Cette baisse des inégalités est, pour une large part, due à la diminution des inégalités de patrimoine, tandis que les inégalités salariales restaient stables. Pour Thomas Piketty, cette baisse résulte de l’effet de la création de l’impôt sur le revenu, et du fort accroissement de sa progressivité après la guerre, qui a entravé la dynamique de l’accumulation patrimoniale, en diminuant l’épargne disponible pour les plus grandes fortunes.

Pour cette raison, Thomas Piketty est très défavorable aux baisses de la fiscalité intervenues depuis les années 1990 car celles-ci auront pour lui comme conséquence probable la reconstitution de ces grandes fortunes.

Parallèlement à ces études qui forment le cœur de son travail, Thomas Piketty a publié dans d’autres domaines, souvent en lien avec la question des inégalités économiques.
Il s’est ainsi intéressé aux inégalités scolaires, dans lesquelles il voit une cause importante de la persistance des inégalités salariales, et donc économiques. En 2008, il a publié un court ouvrage sur l’avenir du système de retraite par répartition, où il prône la mise en place d’un système de points à la Suédoise.

En janvier 2011, il publie avec Camille Landais et Emmanuel Saez « Pour une révolution fiscale », un ouvrage dans lequel il préconise la fusion de l’impôt sur le revenu et de la CSG en un nouvel impôt sur le revenu, qui serait, selon lui, plus juste socialement, plus compréhensible par le citoyen et qui permettrait de taxer efficacement les revenus du capital sans pour autant augmenter l’ensemble des impôts et des prélèvements sociaux.


Présentation d’Olivier Thévenon

Économiste à l’Institut National d’Etudes Démographiques et à l’Organisation de Coopération et de Développement Économiques (Division des Politiques Sociales), les domaines de recherche d’Olivier Thévenon incluent principalement la comparaison des politiques sociales et familiales dans les pays de l’OCDE et leurs effets sur l’emploi des femmes, la fécondité et la conciliation entre travail et vie familiale.

Il a ainsi mené une large enquête dont l’objet était d’identifier les déterminants de la fécondité basse de la majorité des pays européens et les facteurs pouvant expliquer les disparités observées en Europe.

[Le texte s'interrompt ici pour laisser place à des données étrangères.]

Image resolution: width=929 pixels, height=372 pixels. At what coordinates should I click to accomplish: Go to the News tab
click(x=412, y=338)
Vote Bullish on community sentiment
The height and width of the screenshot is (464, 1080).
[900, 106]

Il participe également au développement de la Base de Données sur la Famille de l’OCDE. Les publications issues de cette base de données sont « Bébés et Employeurs », « Améliorer le bien-être des enfants » et, en avril 2001 « Améliorer le bien-être des familles ».

Le dernier volet de cette large étude analyse et propose des réponses sur la progression des prestations au titre de la famille et leurs évolutions selon l’âge de l’enfant, sur les incidences de la crise sur les aides publiques aux familles, sur la meilleure façon d’aider les adultes à avoir le nombre d’enfants qu’ils souhaitent, sur les effets des dispositifs de congé parental sur l’offre de main d’œuvre féminine et sur le bien-être des enfant, sur les freins à l’emploi parental, sur les mesures les plus adaptées pour réduire la pauvreté des familles monoparentales. Cet ouvrage, publié pour le moment uniquement en anglais, est en cours de traduction en français.